WILD TURKEY 101
Barbacoa and Black Bean Wrap, Chipolte Black Beans, Lettuce, Tomato, Jack Cheese, Ranch
Continued…
Rafe took a small taste of his drink. I wondered again what it was, but I didn’t want to inject a new topic into the conversation. I was determined to get answers, and Rafe was the best hope I had.
“You said it was your job to give Ada a proper burial. Who’s your employer?”
“Well, job is just the way I refer to what I do. I’ve been at it for a very long time. I don’t really have an employer, I just work on my own. When I sense an imbalance or see a problem that’s in my area of expertise, I try to rectify it.”
“Tell me more about Ada.”
“She’s what writers refer to as a poltergeist. She has a small kingdom under your house where she rules over the squirrels and other creatures. That includes the insects. She’s responsible for the lights going off and on, and any noises you hear. The word poltergeist means ‘noisy spirit’ in German. Sometimes they pound on things.”
“Why is she digging?”
“I’m the one who’s digging. After I get a certain amount of physical remains, I can rebury them somewhere else where she will rest easy. She’ll be gone from your house. In her present life, if we can call it that, she gets bored, which is when she makes herself known. She isn’t harmful, but poltergeists can be extremely annoying. She wouldn’t have hurt your cat.”

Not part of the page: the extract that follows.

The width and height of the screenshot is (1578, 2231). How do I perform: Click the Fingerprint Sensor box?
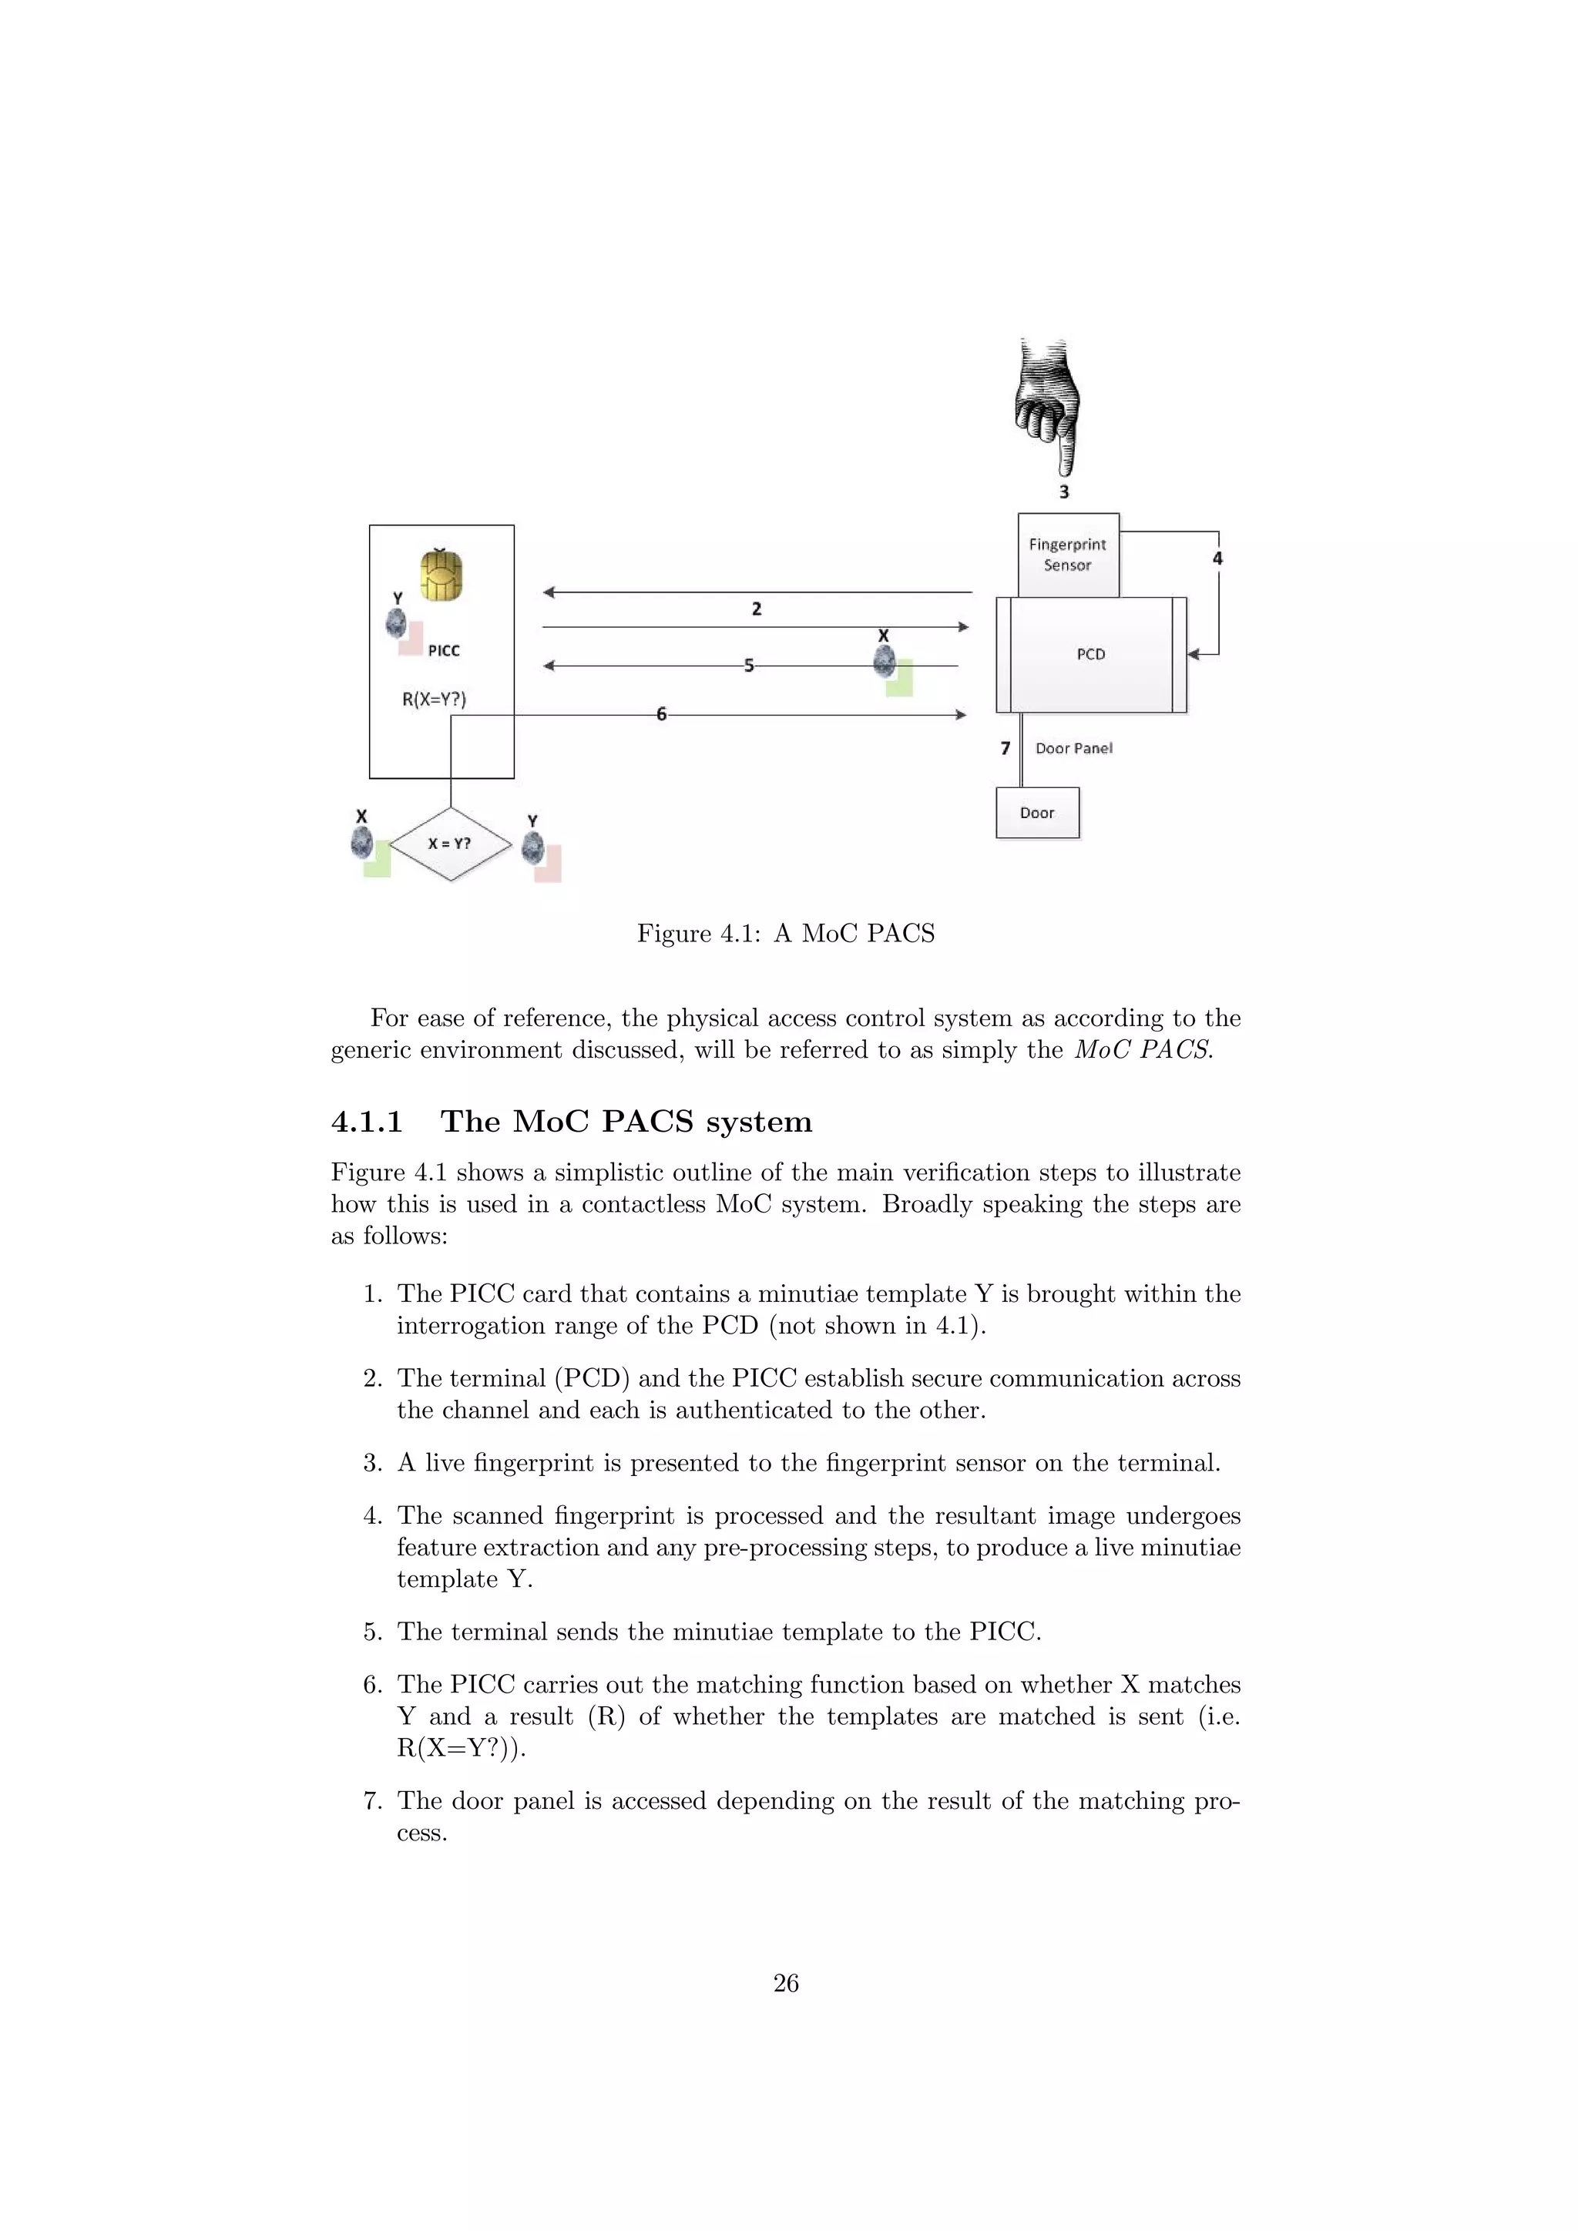coord(1068,555)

“So you’re digging up her bones? From her gravesite? And then you’ll what? Bury them somewhere else?”
“Yes, as I said. Somewhere more appropriate than beneath a house.”
“How did they get there in the first place?”
“That is a very good question; as I said earlier, one that I can’t answer. Yet.”
I thought about that, suddenly aware that it was pretty creepy living over a gravesite. And one that was in the process of being dug up. I decided to not exactly change the subject, but move it laterally.
“She can speak. She spoke to me.”
“Oh yes, in her way she’s conscious and aware of what’s goin on around her. Your mind is what came up with the sewed-up lips, that’s not reality.”
“Reality?”
“Yes. You can either accept it or reject it, that’s up to you.”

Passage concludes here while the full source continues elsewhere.